Response to Reviewer 2 Comments

 

The article addresses a relevant topic in the vaccination filed, with an adequate and clear design. However, it presents some aspects in terms of methodological, data analysis and discussion/conclusions that can be improved.

Point 1 : Introduction: In the presence of low vaccination coverage rates, it would be important to know data on morbidity and mortality due to DT-IPV in the study population.

Response 1 : Thank you for pointing out this. We completed the data on morbidity and mortality due to DT. Polio was considered as absent in the European region since 2002 and the last indigenous case in France occured in 1989. 

Lines 99 to 103 :  « In 2018, 5 Corynebacterium ulcerans tox + isolates were collected in France in five patients. Two were over 65 years old (data from the National Reference Center for Corynebacteria of the diphtheriae complex, Institut Pasteur, Paris, France). Between 2012 and 2017, 39 cases of tetanus were reported in France, 71% occurred in people over 70 years of age. Eight patients died, all were over 55 years of age. »

 

Point 2 : Methodology / results: It would be important to understand why adherence to vaccination is so low with general practitioners, even after giving a formal indication to individuals to be vaccinated, at the hospital level, these data are worrying. There will be no other more important causes for non-adherence than those mentioned in article?

Response 2 : Thank for this point. We were also surprised by this result. Unfortunately we have not studied the reason for non-adherence to vaccination after hospital discharge. We added a remark in the text as follows in the limits.

Lines 440-441 : « Also as a consequence of this lack of time, we do not have data on other reasons why vaccination was not completed. »

Point 3 : Discussion conclusion: The main conclusion of this study is the low rate of vaccine coverage of the DT-IPV vaccine, and not so much the effectiveness of the “cutch-up” strategy referred to in the article.

The investment to increase the rate of vaccination coverage should be made before patients arrive at the hospital, with general practitioners and at the level of primary health care.

Using the hospital to update the vaccination status will not be a good public health strategy, because it is late and because it does not cover the entire population (it only covers those who are hospitalized), although it can be considered an opportunity for vaccination.

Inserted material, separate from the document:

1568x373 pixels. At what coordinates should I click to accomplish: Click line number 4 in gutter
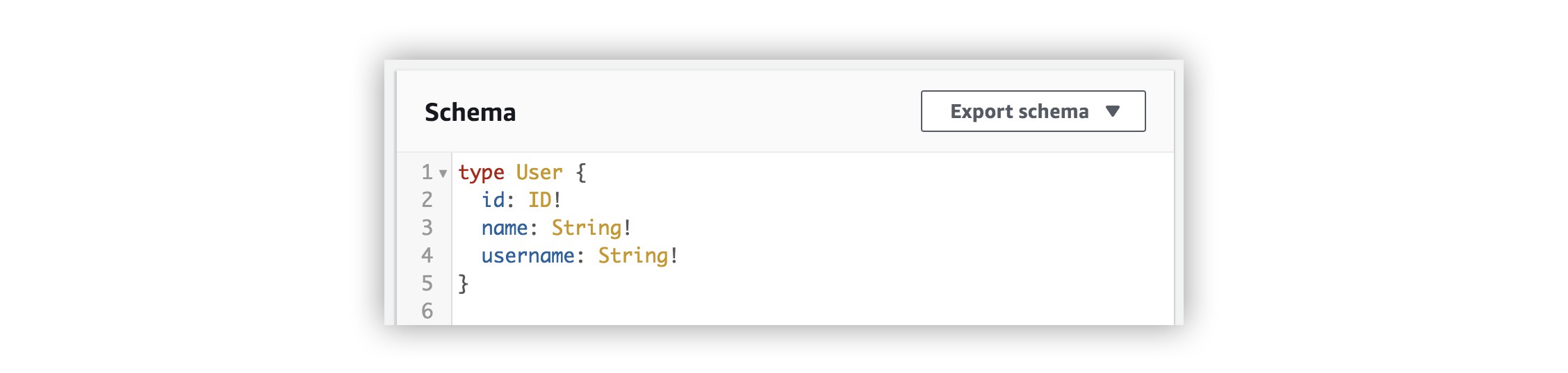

The discussion could be improved by exploring the causes of non-adherence to vaccination and the methods to correct this problem, where the cutch-up strategy can be considered as a resource / method to increase the rate of vaccination coverage, but never with the final solution. These aspects improved the article

Response 3 : Thank you for underlining this crucial points. We agree with you that a catch up strategy should not even be needed in an « ideal world », which is however far from the present reality. Therefore, we underlined these aspects in the discussion as follow :

Lines 361-362 « The main result of this study is that DT-IPV vaccination coverage in patients older than 65 years was low and that a hospital-based intervention is an efficient catch up strategy. »

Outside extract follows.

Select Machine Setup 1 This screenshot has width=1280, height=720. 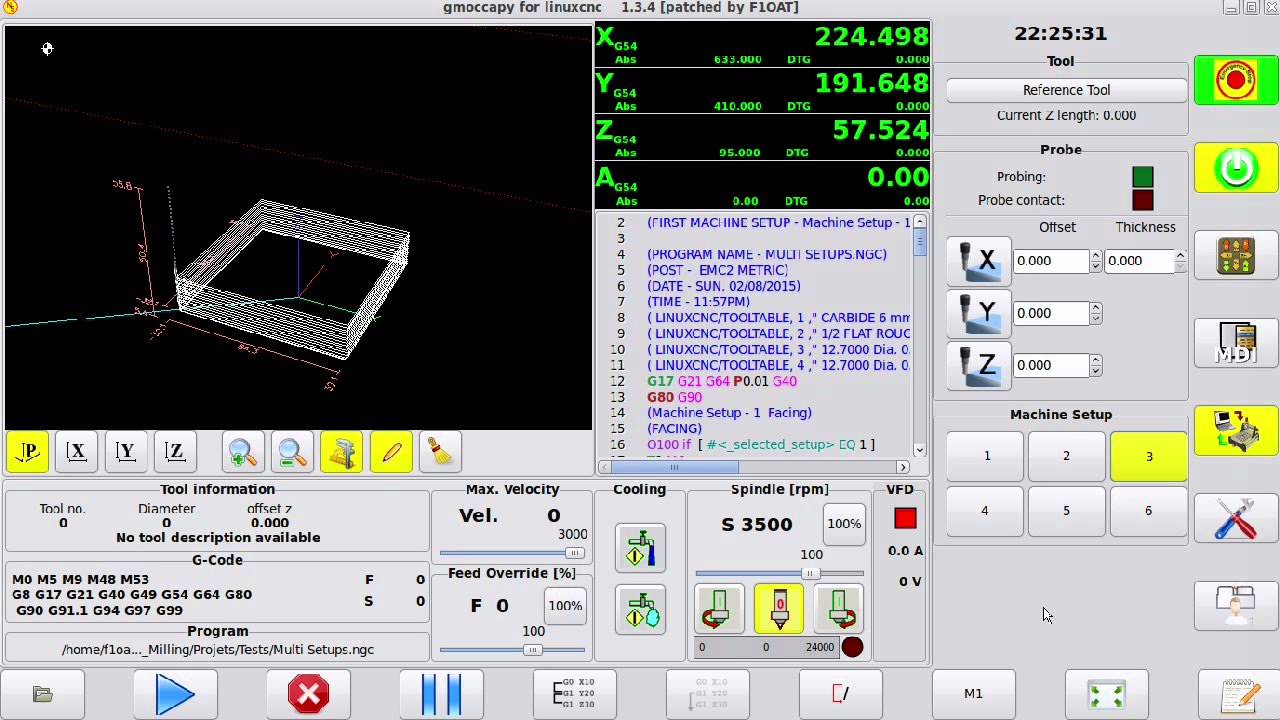click(985, 455)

Lines 451 to 460 « However, the main strength of this study lies in its novelty: this is the first study in Europe to evaluate the impact of a hospital strategy to improve vaccination in people older than 65 years, and to indicate in hospital vaccination as a feasible catch up strategy in a context of low vaccination coverage. This study of course highlights the need to improve vaccination coverage before hospital admission. General practitioners and hospital staff need dedicated time to provide information about vaccination, simple and shared traceability tools and vaccines stocks. In a « ideal » situation, indeed, a catch up strategy should not be needed. The crucial lack of time and ressources is probably the reason why general practitioners are unable to cope with this needs. In such a context, simple measures, such as exploiting the hospitalisation may offer a reasonable help, but is not a definitive solution »

 

Round 2

Reviewer 2 Report

The article was frankly improved according to the observations made.